Quer isto dizer que os países não são um livro em branco – e que o futuro não depende por completo do partido ou partidos que conquistam a maioria.

Está muito condicionado pela história, pela geografia, pelas alianças internacionais, pelas características da população.

O papel dos partidos é, assim, mais tático do que estratégico: é escolher, dentre o leque de opções possível, as melhores medidas para prosseguir o caminho que o país vem a trilhar.

E ainda aqui deveria haver um entendimento alargado sobre assuntos de interesse comum.  

Como, por exemplo, a educação: não pode haver uma ideia hoje e outra amanhã, com estudantes a serem apanhados a meio dos percursos escolares por constantes inflexões estratégicas.

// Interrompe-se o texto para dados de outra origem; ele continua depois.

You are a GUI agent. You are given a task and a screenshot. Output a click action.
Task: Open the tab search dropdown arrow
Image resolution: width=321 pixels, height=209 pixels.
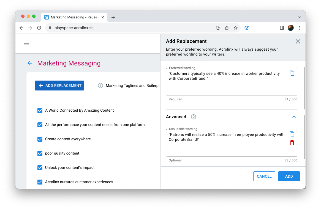(x=300, y=17)
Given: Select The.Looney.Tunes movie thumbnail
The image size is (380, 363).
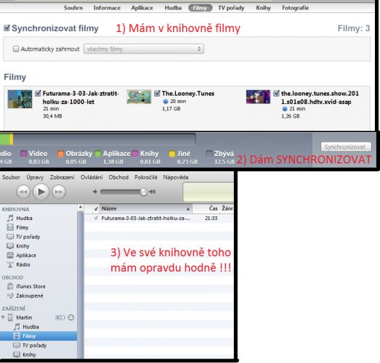Looking at the screenshot, I should coord(139,97).
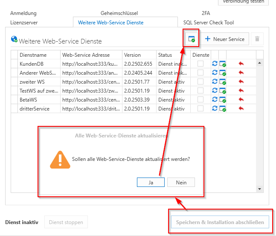This screenshot has width=276, height=236.
Task: Click update icon for zweiter WS
Action: [222, 82]
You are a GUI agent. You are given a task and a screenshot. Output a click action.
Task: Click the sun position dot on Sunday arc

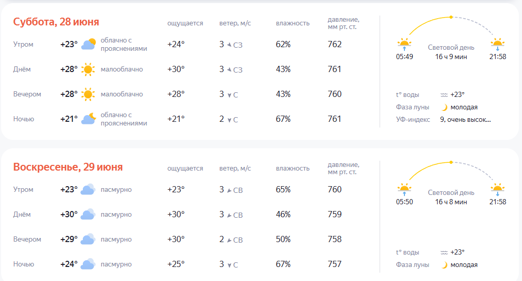tap(451, 162)
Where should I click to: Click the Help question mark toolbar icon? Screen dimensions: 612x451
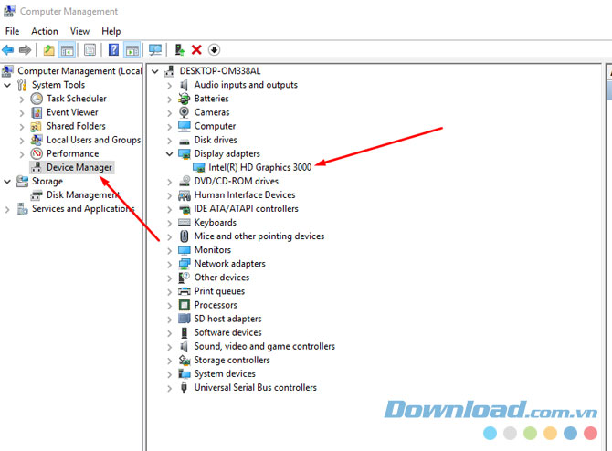coord(113,49)
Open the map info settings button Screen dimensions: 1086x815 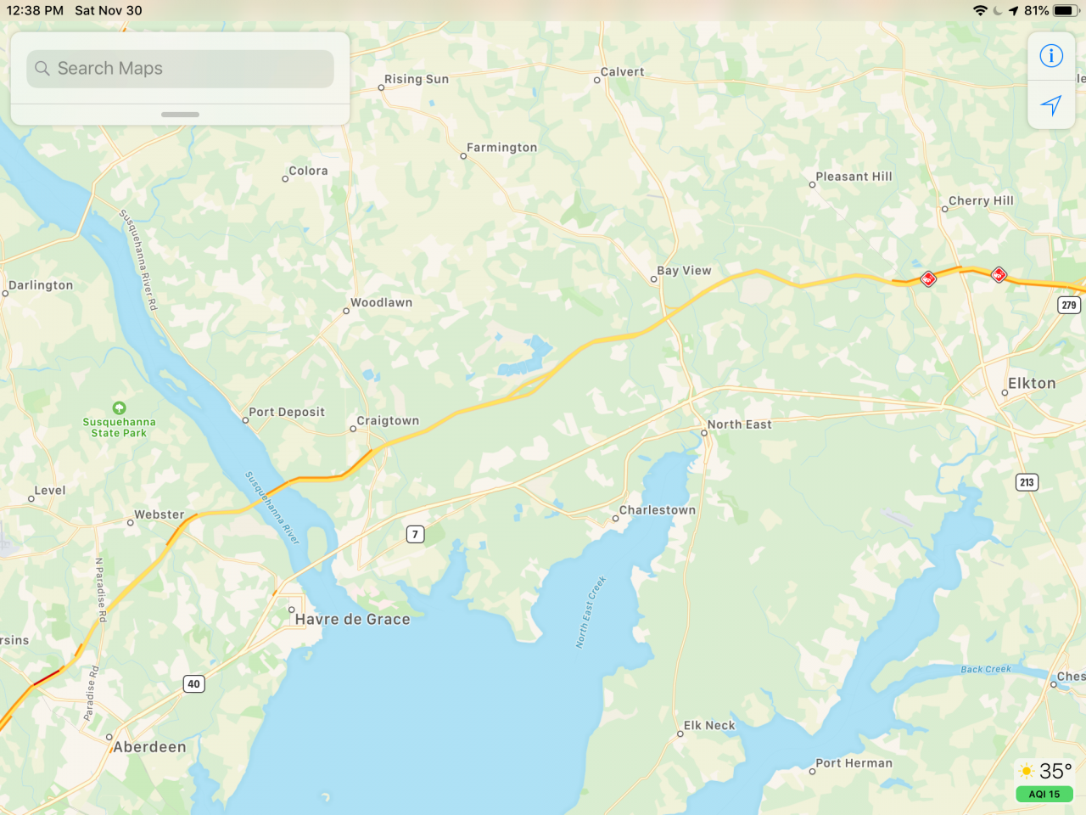point(1051,56)
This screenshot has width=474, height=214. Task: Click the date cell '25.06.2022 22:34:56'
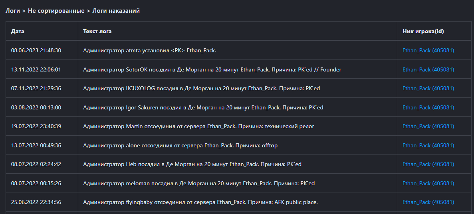point(36,202)
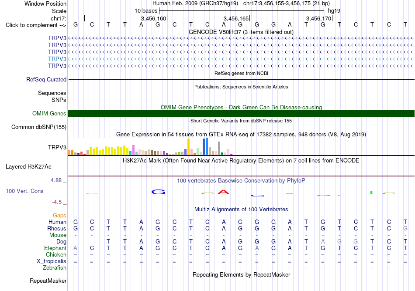Viewport: 415px width, 291px height.
Task: Click the blue GTEx expression bars
Action: point(205,146)
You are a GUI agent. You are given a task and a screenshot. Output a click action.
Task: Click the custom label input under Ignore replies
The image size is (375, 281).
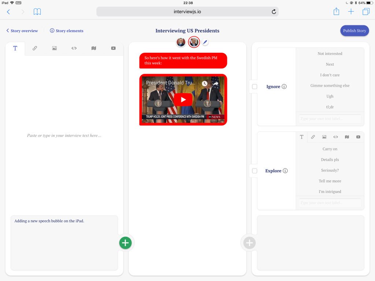(x=330, y=119)
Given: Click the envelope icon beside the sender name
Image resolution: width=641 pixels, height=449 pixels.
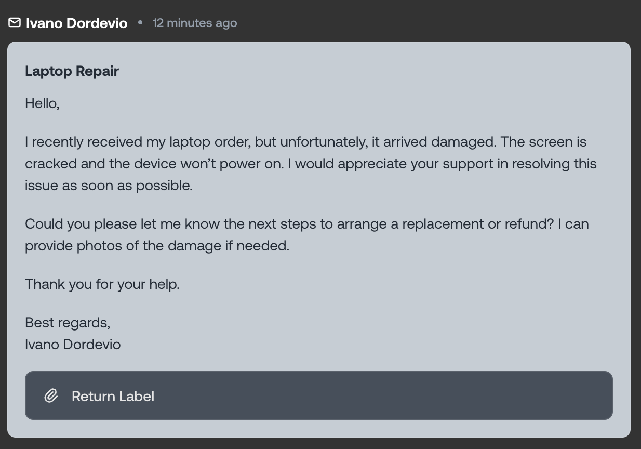Looking at the screenshot, I should coord(15,23).
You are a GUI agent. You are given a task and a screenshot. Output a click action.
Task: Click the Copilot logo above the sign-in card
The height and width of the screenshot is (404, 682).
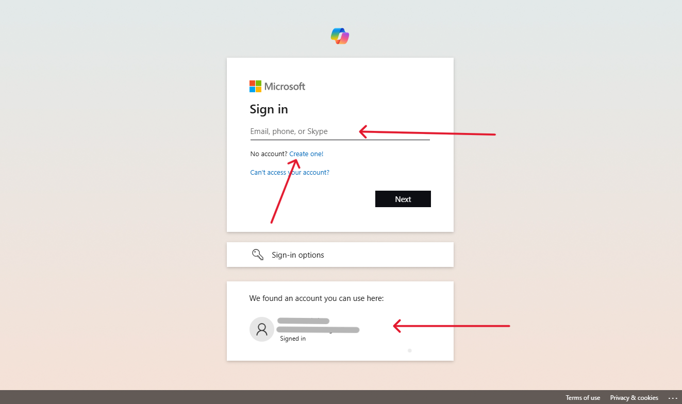pos(340,36)
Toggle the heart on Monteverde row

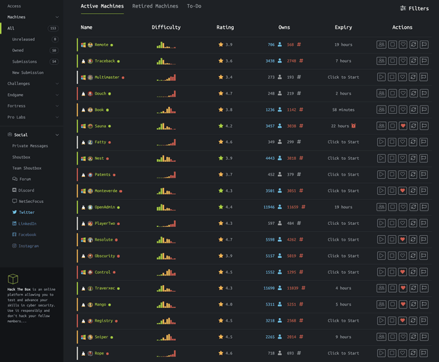[x=403, y=191]
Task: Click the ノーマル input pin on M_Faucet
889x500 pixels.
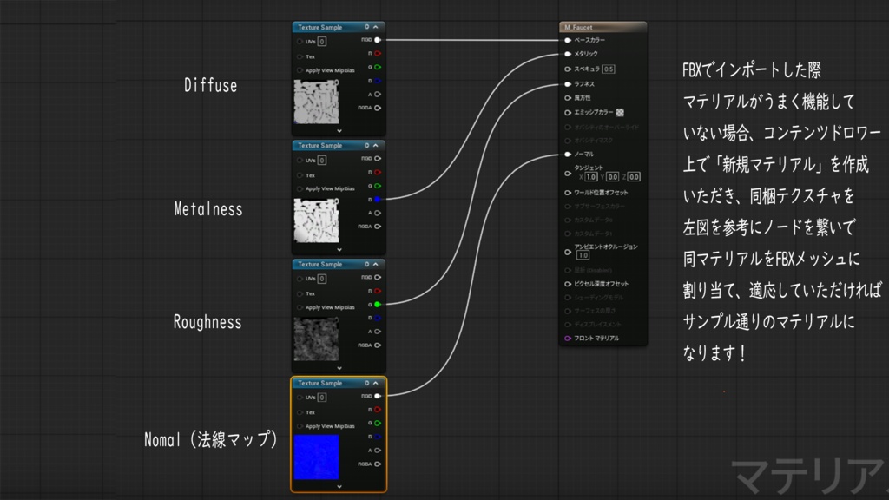Action: (x=567, y=155)
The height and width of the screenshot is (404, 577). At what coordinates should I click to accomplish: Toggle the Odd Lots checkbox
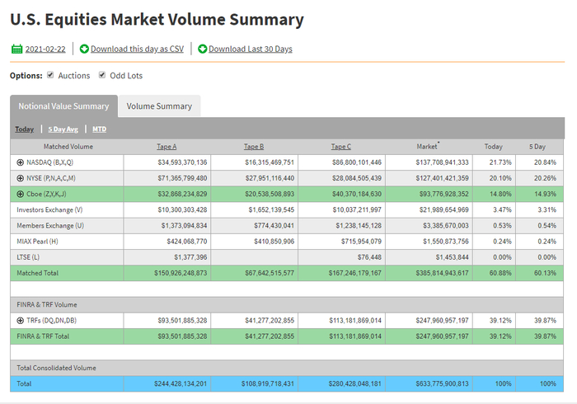point(102,75)
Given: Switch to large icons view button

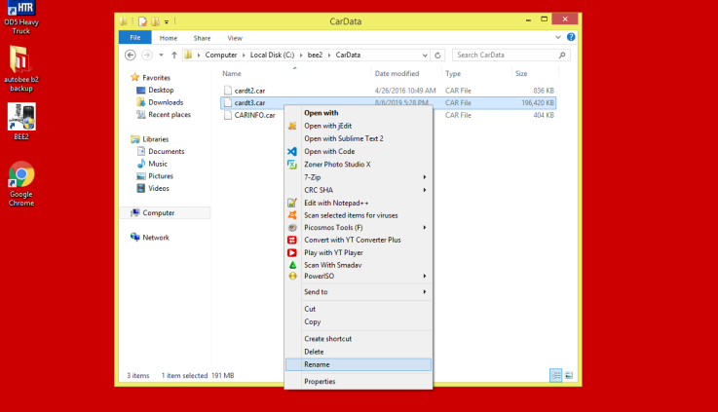Looking at the screenshot, I should (x=569, y=375).
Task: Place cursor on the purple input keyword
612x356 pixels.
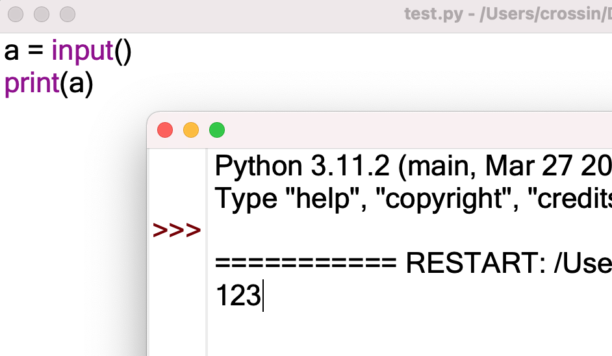Action: (x=83, y=51)
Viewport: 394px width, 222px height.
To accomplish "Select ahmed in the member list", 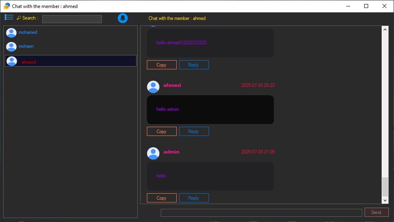I will pyautogui.click(x=29, y=62).
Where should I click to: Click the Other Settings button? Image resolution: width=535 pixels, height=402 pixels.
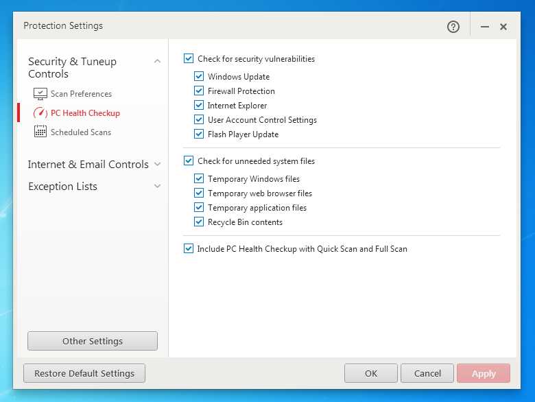click(93, 341)
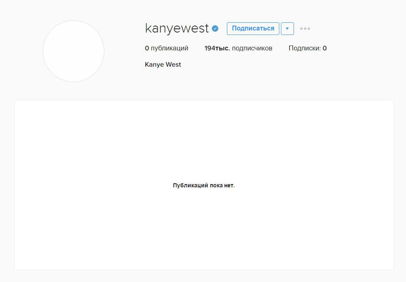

Como a Saúde: não é razoável uma lei de bases ser aprovada por uma maioria circunstancial.

Como a Justiça: uma matéria de natureza ‘nacional’ não deve depender de arranjos partidários de ocasião.

Sobre todas estas matérias deveria haver um consenso alargado – apontando um rumo.

 

Como se vê, falar de ‘rumo’ em democracia não é disparate nenhum.

Disparate é pensar que os países têm o futuro em aberto e que todos os devaneios são possíveis.

Se olharmos para a história das nações, sobretudo as mais antigas, observamos uma continuidade: há características que permanecem, independentemente dos governos e das conjunturas.

E quando há descontinuidades profundas, ruturas violentas no caminho que vem a ser traçado, isso corresponde muitas vezes a grandes tragédias.

Por todas estas razões, fazia sentido falar no 10 de Junho no nosso destino coletivo.

Por muito que alguns não gostem da ideia.